Required task: Update the lines below by replacing "each given word" with "each listed word" wherever it occurs, and keep everything else the same.

Entries for locating text and elements:

____

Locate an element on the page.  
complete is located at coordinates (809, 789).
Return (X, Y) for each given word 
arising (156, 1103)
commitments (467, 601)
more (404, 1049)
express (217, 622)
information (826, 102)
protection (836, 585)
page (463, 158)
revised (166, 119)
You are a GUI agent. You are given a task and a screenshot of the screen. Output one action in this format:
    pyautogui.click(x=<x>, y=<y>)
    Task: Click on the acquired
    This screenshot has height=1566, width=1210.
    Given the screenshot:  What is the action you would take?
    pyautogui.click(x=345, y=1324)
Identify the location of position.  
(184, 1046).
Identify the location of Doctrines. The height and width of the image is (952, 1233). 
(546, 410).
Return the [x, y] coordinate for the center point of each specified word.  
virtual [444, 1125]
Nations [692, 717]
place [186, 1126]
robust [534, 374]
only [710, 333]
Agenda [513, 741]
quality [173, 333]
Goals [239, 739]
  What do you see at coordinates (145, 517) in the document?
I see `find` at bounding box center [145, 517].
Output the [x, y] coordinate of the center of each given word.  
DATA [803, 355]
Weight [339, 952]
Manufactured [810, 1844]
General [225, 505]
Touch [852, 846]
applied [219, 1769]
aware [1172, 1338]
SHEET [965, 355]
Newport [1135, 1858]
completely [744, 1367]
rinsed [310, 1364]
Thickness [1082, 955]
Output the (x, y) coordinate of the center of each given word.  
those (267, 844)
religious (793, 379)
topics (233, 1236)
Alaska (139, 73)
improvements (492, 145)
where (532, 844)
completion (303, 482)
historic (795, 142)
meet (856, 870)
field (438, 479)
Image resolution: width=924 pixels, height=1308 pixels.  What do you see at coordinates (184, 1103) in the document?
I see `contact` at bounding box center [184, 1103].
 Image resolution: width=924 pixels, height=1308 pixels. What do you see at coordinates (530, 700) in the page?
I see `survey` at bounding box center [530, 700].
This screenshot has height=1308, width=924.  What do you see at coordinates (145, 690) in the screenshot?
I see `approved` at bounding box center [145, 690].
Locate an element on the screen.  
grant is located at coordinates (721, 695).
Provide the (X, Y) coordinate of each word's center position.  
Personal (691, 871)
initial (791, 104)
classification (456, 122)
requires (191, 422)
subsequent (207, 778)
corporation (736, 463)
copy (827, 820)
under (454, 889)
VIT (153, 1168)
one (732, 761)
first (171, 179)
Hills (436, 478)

____

Finished exercise:
Locate an element on the page.  
complete is located at coordinates (809, 789).
Return (X, Y) for each listed word 
arising (156, 1103)
commitments (467, 601)
more (404, 1049)
express (217, 622)
information (826, 102)
protection (836, 585)
page (463, 158)
revised (166, 119)
You are a GUI agent. You are given a task and a screenshot of the screen. Output one action in this format:
    pyautogui.click(x=<x>, y=<y>)
    Task: Click on the acquired
    This screenshot has height=1566, width=1210.
    Given the screenshot:  What is the action you would take?
    pyautogui.click(x=345, y=1324)
Identify the location of position.  
(184, 1046).
Identify the location of Doctrines. The height and width of the image is (952, 1233). 
(546, 410).
Return the [x, y] coordinate for the center point of each specified word.  
virtual [444, 1125]
Nations [692, 717]
place [186, 1126]
robust [534, 374]
only [710, 333]
Agenda [513, 741]
quality [173, 333]
Goals [239, 739]
  What do you see at coordinates (145, 517) in the document?
I see `find` at bounding box center [145, 517].
Output the [x, y] coordinate of the center of each listed word.  
DATA [803, 355]
Weight [339, 952]
Manufactured [810, 1844]
General [225, 505]
Touch [852, 846]
applied [219, 1769]
aware [1172, 1338]
SHEET [965, 355]
Newport [1135, 1858]
completely [744, 1367]
rinsed [310, 1364]
Thickness [1082, 955]
Output the (x, y) coordinate of the center of each listed word.  
those (267, 844)
religious (793, 379)
topics (233, 1236)
Alaska (139, 73)
improvements (492, 145)
where (532, 844)
completion (303, 482)
historic (795, 142)
meet (856, 870)
field (438, 479)
Image resolution: width=924 pixels, height=1308 pixels.  What do you see at coordinates (184, 1103) in the document?
I see `contact` at bounding box center [184, 1103].
 Image resolution: width=924 pixels, height=1308 pixels. What do you see at coordinates (530, 700) in the page?
I see `survey` at bounding box center [530, 700].
This screenshot has height=1308, width=924.  What do you see at coordinates (145, 690) in the screenshot?
I see `approved` at bounding box center [145, 690].
Locate an element on the screen.  
grant is located at coordinates (721, 695).
Provide the (X, Y) coordinate of each word's center position.  
Personal (691, 871)
initial (791, 104)
classification (456, 122)
requires (191, 422)
subsequent (207, 778)
corporation (736, 463)
copy (827, 820)
under (454, 889)
VIT (153, 1168)
one (732, 761)
first (171, 179)
Hills (436, 478)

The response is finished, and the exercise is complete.